President Obama will be arriving at the international climate talks in Copenhagen with this EPA statement in tow to remind everyone he is serious about reducing U.S. carbon emissions.
But the EPA decision does much more than simply influence perceptions abroad. It should also grab the attention of Congress. The message it is sending is clear: It’s your turn to act offensively on global warming.
I asked a senator what he thought was needed for Congress to act. He said he wished the EPA would declare global warming pollution a health hazard, because he knew it would give his colleagues the kick in the pants they need to pass climate legislation.
Once the EPA concludes that a form of pollution endangers human health, it is required by law to regulate the release of that pollutant. In other words, the EPA will start doing what Congress has failed to do so far: limit greenhouse gas emissions.
Last week, Senator Jim Webb sent President Obama a letter expressing his concern that the White House might think it has unilateral powers to negotiate climate agreements in Copenhagen. Webb wrote, “As you well know from your time in the Senate, only specific legislation agreed upon in the Congress, or a treaty ratified by the Senate, could actually create such a commitment on behalf of our country.”
But if the Senate doesn’t want the White House or the EPA calling all the shots, it needs to get into the game too.
The truth is Congress can do a much better job confronting harmful carbon emissions than the EPA, which only has the power to say how much pollution can be released.

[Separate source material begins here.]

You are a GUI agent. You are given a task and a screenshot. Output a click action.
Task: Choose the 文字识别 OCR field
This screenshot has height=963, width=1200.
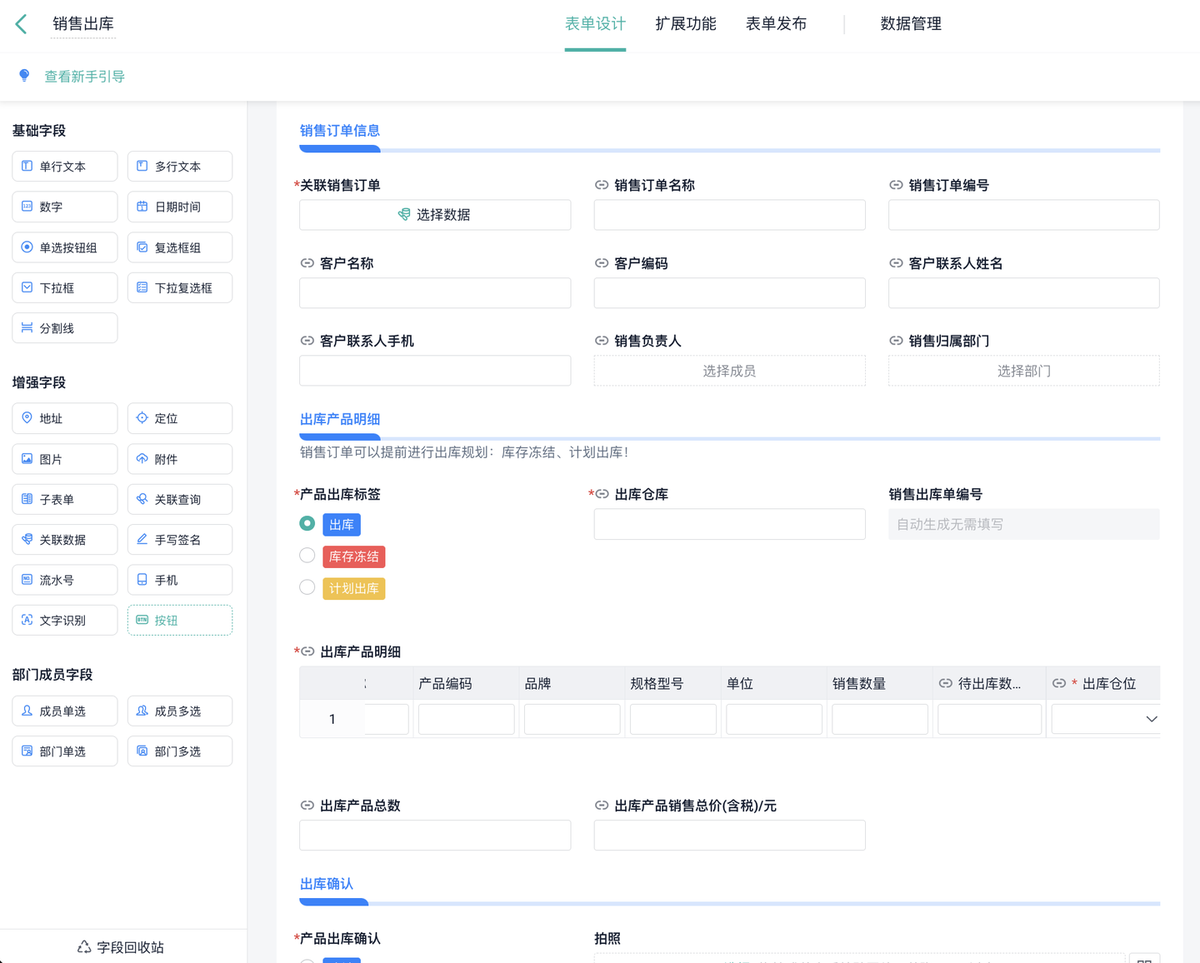click(x=65, y=620)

Congress can deliver a comprehensive package of job safeguards, consumer price protections, and incentives for private investment in clean energy. I hope this endangerment finding gets the Senate to take meaningful action.
One Hill staffer asked me today, “Why is the endangerment decision coming out now? Doesn’t the administration have to go back and reexamine the science after Climategate?”
They are referring, of course, to the emails hacked from the University of East Anglia Climate Research Unit. The emails involve a tiny fraction of the climate science community and focus on one tiny field of research in the context of climate science: tree ring records.
None of this email chatter changes the scientific consensus established by authorities from NASA to the Pentagon to the American Academy of Sciences. Nor does it change the facts that we can see with our very own eyes. Do we need to fuss over tree ring data when we can see that an entire town in Louisiana and a Native community in Alaska must be moved because of sea-level rise?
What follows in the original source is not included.